The used prefabricated rods of described drawing monofilament is two-layer coaxial configuration, and the described core material that is used for drawing the prefabricated rods of monofilament is any of following combination: pure silicon dioxide, pure silicon dioxide are mixed Ge, pure silicon dioxide mixes F, pure silicon dioxide Ge and F mixes altogether.
The described covering layer material that is used for drawing the prefabricated rods of monofilament is any of following combination: pure silicon dioxide, pure silicon dioxide are mixed F.
The sandwich layer of the described prefabricated rods that is used to draw monofilament and the ratio of cladding diameter are 0.62~0.91, and its core diameter is 15-20mm, and cladding diameter is 18~24mm.
For guaranteeing that monofilament possesses good receipts luminous energy power, the described core material refractive index n that is used to draw the prefabricated rods of monofilament
2Refractive index n with clad material
1Satisfy: 1.46<n
2<1.5,1.44<n
1<1.46, and satisfy relation between them:
The described typical index section that is used to draw the prefabricated rods of monofilament is a step change type, perhaps is gradation type, as shown in Figure 2.
The refractive index profile of described monofilament and the refractive index profile of described prefabricated rods are just the same, so the numerical aperture NA of prefabricated rods represented the NA of monofilament, just the NA of the final coherent fiber bundle that obtains.NA is defined as:
Described step (3) monofilament is arranged by closely packed mode, needs the quantity of monofilament to estimate with following formula:
S
N1=(3N
1+3)N
1 (1)
Here S
N1The quantity of the required monofilament of expression step (3), N
1The closely packed number of plies of expression step (3).

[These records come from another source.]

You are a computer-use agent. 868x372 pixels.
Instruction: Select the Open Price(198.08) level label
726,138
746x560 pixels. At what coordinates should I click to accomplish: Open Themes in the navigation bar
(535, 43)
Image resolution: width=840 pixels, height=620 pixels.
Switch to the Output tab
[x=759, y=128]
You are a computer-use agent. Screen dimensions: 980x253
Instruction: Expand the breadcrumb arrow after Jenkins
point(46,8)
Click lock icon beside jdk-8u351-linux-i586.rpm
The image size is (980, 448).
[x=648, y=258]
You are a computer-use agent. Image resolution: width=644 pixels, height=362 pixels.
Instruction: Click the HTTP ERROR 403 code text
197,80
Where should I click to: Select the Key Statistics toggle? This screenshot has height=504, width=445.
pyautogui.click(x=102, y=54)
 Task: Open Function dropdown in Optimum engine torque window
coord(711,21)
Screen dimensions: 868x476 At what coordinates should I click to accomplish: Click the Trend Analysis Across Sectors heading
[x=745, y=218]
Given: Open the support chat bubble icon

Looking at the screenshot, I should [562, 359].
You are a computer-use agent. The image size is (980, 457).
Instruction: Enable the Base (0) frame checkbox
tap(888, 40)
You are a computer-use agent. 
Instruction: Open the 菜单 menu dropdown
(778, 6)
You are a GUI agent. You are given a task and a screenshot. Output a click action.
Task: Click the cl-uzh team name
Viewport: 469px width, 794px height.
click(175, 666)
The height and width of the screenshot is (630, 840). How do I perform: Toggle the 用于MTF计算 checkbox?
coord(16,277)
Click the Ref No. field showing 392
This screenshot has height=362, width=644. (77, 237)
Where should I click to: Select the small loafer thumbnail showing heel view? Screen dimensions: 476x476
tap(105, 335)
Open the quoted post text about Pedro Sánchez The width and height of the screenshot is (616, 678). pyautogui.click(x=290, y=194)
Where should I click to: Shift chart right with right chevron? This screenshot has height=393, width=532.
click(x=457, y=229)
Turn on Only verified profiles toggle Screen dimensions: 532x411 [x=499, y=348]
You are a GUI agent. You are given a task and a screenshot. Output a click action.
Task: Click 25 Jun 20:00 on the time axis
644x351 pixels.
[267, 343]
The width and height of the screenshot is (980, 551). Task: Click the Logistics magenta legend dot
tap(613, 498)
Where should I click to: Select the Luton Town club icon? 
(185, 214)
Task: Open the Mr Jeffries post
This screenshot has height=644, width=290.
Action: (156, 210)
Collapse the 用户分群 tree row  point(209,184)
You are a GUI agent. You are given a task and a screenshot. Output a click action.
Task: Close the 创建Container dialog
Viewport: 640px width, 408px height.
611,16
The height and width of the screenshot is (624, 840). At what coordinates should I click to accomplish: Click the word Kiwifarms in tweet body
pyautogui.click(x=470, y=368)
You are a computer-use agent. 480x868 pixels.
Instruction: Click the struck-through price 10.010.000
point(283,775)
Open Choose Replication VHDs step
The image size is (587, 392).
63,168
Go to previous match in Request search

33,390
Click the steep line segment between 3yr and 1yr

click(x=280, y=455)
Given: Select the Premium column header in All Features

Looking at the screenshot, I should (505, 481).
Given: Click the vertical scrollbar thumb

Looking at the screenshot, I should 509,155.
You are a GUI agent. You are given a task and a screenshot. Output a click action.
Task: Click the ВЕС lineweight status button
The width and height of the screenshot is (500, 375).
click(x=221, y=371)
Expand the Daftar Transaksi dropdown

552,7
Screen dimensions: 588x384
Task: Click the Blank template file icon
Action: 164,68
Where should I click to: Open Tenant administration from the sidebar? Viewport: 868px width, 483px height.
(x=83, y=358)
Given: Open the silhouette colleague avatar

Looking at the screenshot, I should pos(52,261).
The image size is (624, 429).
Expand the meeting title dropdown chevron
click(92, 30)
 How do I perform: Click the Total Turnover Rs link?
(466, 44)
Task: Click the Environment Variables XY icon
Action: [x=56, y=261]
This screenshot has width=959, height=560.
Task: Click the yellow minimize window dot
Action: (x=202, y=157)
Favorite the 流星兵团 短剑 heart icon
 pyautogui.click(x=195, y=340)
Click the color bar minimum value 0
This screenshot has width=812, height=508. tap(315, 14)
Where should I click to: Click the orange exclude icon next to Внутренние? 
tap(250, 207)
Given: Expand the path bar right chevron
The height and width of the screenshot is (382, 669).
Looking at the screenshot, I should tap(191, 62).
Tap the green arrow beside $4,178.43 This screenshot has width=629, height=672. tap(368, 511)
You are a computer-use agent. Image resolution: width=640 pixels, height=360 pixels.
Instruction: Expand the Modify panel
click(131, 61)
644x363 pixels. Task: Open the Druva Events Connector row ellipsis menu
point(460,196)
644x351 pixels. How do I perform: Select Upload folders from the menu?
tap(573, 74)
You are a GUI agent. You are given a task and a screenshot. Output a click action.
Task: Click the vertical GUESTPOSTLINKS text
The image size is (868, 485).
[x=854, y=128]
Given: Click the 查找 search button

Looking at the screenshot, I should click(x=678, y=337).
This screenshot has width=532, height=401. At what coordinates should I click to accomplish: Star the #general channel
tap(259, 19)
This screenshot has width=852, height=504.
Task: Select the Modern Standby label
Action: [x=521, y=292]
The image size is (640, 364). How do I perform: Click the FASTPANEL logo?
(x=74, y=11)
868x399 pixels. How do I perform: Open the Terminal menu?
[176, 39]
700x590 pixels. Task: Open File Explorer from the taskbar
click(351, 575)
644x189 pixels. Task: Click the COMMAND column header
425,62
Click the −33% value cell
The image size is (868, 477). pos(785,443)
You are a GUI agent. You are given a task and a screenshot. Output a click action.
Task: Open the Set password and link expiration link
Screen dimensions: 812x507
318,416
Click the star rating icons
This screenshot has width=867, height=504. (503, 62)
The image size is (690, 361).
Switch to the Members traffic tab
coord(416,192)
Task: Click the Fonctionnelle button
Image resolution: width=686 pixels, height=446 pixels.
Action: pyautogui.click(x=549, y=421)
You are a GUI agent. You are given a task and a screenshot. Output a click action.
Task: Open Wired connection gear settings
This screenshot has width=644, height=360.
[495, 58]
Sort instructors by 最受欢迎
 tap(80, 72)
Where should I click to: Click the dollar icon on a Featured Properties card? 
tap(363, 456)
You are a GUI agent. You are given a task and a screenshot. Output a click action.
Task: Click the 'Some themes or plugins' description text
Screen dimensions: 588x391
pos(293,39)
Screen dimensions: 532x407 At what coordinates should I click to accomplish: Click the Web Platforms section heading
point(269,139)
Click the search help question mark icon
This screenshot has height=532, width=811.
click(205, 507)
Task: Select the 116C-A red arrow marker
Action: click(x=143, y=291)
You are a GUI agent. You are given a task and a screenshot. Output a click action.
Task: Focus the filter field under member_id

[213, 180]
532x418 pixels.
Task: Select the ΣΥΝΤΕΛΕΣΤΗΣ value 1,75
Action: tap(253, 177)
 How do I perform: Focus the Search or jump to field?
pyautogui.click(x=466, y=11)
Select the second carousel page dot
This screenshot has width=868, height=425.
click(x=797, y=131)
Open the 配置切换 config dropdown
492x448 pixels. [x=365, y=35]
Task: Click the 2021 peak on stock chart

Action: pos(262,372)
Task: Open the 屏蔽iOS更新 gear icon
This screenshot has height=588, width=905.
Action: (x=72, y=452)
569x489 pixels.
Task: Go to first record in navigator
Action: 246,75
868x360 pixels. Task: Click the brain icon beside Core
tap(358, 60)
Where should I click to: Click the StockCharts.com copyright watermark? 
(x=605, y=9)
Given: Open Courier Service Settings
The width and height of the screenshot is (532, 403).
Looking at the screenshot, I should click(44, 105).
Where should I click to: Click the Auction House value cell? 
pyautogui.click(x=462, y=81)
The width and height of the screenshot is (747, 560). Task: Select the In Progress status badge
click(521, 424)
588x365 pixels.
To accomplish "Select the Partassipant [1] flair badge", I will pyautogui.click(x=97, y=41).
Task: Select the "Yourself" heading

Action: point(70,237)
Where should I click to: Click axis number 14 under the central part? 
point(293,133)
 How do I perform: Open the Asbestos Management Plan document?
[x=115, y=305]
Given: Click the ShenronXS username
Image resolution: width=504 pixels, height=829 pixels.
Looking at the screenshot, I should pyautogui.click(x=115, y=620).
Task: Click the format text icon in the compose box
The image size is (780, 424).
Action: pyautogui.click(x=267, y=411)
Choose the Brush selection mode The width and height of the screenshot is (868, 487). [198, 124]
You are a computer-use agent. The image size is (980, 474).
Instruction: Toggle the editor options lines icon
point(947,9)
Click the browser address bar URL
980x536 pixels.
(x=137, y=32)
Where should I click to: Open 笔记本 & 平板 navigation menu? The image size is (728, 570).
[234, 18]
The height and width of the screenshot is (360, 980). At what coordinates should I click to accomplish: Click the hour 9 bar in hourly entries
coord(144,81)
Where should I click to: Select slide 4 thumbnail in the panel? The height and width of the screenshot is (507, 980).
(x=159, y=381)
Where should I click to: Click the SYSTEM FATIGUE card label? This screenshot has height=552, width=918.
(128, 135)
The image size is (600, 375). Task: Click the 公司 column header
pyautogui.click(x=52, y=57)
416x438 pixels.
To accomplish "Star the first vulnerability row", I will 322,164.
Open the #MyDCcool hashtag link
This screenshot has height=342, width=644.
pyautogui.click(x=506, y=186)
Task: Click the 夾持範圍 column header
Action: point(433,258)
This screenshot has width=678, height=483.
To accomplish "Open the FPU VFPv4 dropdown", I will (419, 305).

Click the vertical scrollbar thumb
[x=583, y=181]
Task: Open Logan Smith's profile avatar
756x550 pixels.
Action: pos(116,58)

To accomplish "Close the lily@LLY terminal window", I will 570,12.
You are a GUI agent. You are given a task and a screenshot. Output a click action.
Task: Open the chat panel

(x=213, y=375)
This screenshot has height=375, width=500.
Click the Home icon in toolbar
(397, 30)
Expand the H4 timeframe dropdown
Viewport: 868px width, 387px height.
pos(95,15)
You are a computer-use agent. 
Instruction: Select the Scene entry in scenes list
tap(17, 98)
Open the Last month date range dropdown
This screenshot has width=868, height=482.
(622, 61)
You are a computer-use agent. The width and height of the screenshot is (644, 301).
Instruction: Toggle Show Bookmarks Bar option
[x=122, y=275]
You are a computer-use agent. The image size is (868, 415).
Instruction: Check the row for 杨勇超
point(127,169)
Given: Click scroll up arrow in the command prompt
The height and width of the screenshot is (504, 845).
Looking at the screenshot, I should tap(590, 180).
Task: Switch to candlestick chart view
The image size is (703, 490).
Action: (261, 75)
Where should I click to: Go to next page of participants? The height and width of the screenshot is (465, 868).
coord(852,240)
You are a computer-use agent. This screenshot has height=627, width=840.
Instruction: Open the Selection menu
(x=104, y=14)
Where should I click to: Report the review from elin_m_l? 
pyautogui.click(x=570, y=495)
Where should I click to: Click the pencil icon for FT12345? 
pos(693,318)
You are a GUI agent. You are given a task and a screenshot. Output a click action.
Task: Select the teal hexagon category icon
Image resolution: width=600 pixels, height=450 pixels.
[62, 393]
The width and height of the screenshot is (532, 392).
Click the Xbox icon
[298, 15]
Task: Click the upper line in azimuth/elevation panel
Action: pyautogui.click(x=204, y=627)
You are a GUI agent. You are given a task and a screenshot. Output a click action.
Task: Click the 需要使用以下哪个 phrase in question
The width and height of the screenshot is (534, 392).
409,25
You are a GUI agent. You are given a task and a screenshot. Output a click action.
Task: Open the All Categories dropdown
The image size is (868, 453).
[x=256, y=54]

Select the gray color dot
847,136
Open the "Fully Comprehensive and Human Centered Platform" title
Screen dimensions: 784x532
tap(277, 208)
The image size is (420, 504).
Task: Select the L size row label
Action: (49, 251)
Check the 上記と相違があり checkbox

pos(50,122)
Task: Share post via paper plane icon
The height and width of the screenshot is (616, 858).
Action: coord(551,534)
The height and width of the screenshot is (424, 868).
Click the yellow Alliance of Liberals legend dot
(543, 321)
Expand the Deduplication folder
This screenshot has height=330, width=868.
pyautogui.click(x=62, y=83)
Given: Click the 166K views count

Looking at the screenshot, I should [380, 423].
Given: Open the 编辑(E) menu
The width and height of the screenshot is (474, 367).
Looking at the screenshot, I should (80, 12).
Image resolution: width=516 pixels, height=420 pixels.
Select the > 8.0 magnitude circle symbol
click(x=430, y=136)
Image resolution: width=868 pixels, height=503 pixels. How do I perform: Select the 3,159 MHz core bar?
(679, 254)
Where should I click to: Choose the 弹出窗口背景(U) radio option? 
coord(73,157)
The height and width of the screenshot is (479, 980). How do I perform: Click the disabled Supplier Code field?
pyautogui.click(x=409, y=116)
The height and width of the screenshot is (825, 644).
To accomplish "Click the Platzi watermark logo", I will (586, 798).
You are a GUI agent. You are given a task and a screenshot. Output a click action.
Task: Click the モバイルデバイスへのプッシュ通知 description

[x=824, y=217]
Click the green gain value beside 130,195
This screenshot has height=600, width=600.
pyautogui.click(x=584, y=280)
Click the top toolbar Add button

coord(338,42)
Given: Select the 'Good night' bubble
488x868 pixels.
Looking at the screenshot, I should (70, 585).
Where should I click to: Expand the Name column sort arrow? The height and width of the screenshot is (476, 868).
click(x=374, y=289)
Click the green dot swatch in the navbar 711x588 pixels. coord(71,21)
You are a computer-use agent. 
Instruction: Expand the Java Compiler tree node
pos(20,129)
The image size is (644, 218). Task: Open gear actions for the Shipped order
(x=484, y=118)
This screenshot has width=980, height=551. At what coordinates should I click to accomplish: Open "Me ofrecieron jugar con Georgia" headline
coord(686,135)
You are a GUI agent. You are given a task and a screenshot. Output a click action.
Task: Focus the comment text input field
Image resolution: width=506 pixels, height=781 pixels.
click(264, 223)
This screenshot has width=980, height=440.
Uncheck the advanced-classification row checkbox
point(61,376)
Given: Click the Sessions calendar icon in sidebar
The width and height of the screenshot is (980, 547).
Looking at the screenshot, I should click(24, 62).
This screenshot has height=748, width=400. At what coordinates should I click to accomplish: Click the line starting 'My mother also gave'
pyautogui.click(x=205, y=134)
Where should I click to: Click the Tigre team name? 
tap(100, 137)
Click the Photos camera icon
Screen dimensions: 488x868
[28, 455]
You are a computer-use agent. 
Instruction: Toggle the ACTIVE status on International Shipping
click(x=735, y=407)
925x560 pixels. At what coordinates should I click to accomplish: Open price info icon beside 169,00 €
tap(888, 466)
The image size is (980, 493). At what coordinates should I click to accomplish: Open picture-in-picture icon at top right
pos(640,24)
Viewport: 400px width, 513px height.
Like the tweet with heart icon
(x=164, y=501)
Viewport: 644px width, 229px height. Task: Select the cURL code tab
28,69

In order to obtain higher pixel, typical N
1Span be: 5≤N
1≤ 12.
The multifilament that described step (5) obtains is arranged by closely packed mode, and the quantity that needs can be estimated with following formula:
S
N2=(3N
2+3)N
2 (2)
Here S
N2The quantity of the required multifilament of expression step (5), N
2The closely packed number of plies of expression step (5) multifilament.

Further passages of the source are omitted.